POLA JABAR - Tepung tapioka telah menjadi bahan pokok yang tak terpisahkan dalam kuliner Indonesia, mulai dari kerupuk, pempek, hingga boba yang sedang tren. Berasal dari ekstraksi pati akar singkong, tapioka dipuja karena teksturnya yang kenyal dan sifatnya yang bebas gluten (gluten-free). Namun, dibalik kelezatannya, tapioka menyimpan karakteristik nutrisi yang memerlukan kecermatan dalam mengkonsumsinya.

Menyadur informasi dari EatingWell.com, tapioka pada dasarnya adalah pati murni yang tinggi karbohidrat tetapi rendah serat, protein, dan mikronutrisi lainnya. Agar manfaatnya tetap optimal tanpa mengganggu kesehatan, berikut adalah panduan mengkonsumsi tapioka dengan bijak.

Memahami Karakteristik "Kalori Kosong"

Hal pertama yang perlu dipahami adalah bahwa tapioka sering disebut sebagai sumber "kalori kosong". Artinya, tepung ini memberikan energi yang besar dalam bentuk karbohidrat, namun minim vitamin dan mineral. Karena proses ekstraksinya membuang sebagian besar nutrisi asli dari singkong, tapioka memiliki indeks glikemik yang relatif tinggi.

Bagi individu yang sedang memantau kadar gula darah atau penderita diabetes, mengonsumsi tapioka dalam jumlah besar secara langsung dapat memicu lonjakan glukosa. Oleh karena itu, prinsip moderasi adalah kunci utama.

Trik Kombinasi Nutrisi: Menambah Serat dan Protein

Agar konsumsi tapioka menjadi lebih sehat, jangan mengonsumsinya sendirian sebagai sumber karbohidrat utama. Rahasianya terletak pada teknik penggabungan makanan (food pairing). Saat membuat olahan berbasis tapioka, sangat disarankan untuk memasangkannya dengan bahan yang kaya serat dan protein.
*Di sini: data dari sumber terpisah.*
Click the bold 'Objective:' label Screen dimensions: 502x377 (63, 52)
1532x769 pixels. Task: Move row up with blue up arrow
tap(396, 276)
Sebagai contoh, jika Anda membuat camilan dari tapioka, tambahkan sayuran cincang atau sumber protein seperti ikan atau ayam ke dalam adonan. Kehadiran serat dan protein akan membantu memperlambat penyerapan karbohidrat ke dalam aliran darah, sehingga lonjakan gula darah dapat diredam dan rasa kenyang bertahan lebih lama.